レポート

第35回 今治糖尿病セミナ- 報告

[愛媛チーム医療研修会 / 東予] 2018年10月09日

第35回 今治糖尿病セミナ- 報告          平成30年9月21日

研修会名 第35回今治糖尿病セミナー
地区 今治
開催日 平成30年8月31日(金)  18時50分~21時
場所 テクスポート今治 2階 中ホール
記入者 阿部 幸志
参加人数 参加者数 38名
医師(2名)薬剤師(3名)看護師(13名)
栄養士(13名)臨床検査技師(3名)
理学療法士(4名)
研修会内容
=糖尿病と動脈硬化について考えよう【心疾患編】=
   座長 愛媛県立今治病院 糖尿病内科 医長 原 泰彦先生
 ●レクチャー1…
   『糖尿病と虚血性心疾患』
    愛媛県立今治病院 副院長 川上 秀生先生
 ●レクチャー2…
   『おろそかにしていませんか?減塩』
    愛媛県立今治病院 管理栄養士 兵頭 貴子先生
 ●グループワーク…
   『心血管イベントをもった糖尿病患者さんへの
      アプローチについて話し合おう』
    進行 愛媛県立今治病院 看護師 越智 文子
       愛媛県立今治病院 看護師 笹間 さやか
研修会の
振り返り

 今回は、全体目標を①糖尿病と心血管イベントの関連について理解できる。
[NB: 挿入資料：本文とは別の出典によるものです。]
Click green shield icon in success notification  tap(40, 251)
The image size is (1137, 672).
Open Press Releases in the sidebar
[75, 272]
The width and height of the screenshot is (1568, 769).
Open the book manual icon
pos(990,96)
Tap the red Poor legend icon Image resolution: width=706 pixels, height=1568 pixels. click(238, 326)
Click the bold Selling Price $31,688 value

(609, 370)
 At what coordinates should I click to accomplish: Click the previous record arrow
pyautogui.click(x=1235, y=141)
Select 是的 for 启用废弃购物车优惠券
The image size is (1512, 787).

②自己管理に向けた支援について理解できる。③心血管イベントを起こした患者の心理面へのアプローチについて理解できる。としセミナーを進めた。
 レクチャー1では、愛媛県立今治病院、副院長の川上秀生先生より、『糖尿病と虚血性心疾患~大血管障害を防ぐには~』と題して、【糖尿病と虚血性心疾患】【動脈硬化の関係】【虚血性心疾患動脈硬化の診断方法】【症例提示(糖尿病と冠動脈疾患)】【糖尿病を有する患者に対する循環器医が行う治療】【糖尿病医と循環器医との連携】等についてお話しいただいた。動脈硬化の進行過程、ステント挿入の動画などを取り入れてご講演くださり、大変分かりやすい内容であった。虚血性心疾患患者は糖尿病合併が多い。循環器医だけの治療ではなく、血糖コントロールなど生活習慣の改善の面から糖尿病医との連携が重要であり、お互いの情報交換なしではより良い治療ができないことが理解できた。
 レクチャー2では、愛媛県立今治病院 管理栄養士の兵頭貴子先生より、『おろそかにしていませんか“減塩”』と題して心疾患と塩分についてのお話をしていただいた。心不全を増悪させる要因の1つとして水分摂取・食塩摂取過多がある。塩分を摂り過ぎるとのどが渇き水分摂取が多くなる。そして塩辛いものが欲しくなりまた水分摂取が多くなるという悪循環になり、むくみや体重増加につながる。また、70歳以降では1日のエネルギー量は減少するが食塩摂取量は以前と変化がないことがわかり、味付け時の塩味の工夫が必要であることが学べた。食品には栄養成分表が表記されているのでカロリー等チェックすることが重要であることが理解できた。
 グループワークでは、職種ごとに6人程度のグループに分かれ、労作性狭心症の事例に対し、退院指導のために具体的にできることを話し合い発表していただいた。職種によって得意分野を生かし様々な意見が出た。薬物療法の見直しや、食事の改善点、また医師や栄養士には言えないようなことを何気ない会話のうちに他職種になら言う場合もある等、貴重な意見も出た。心疾患についての理解が深まった。
 次回36回は「糖尿病と動脈硬化について考えよう」の後半として『脳血管疾患編』をH31年2月ころに予定している。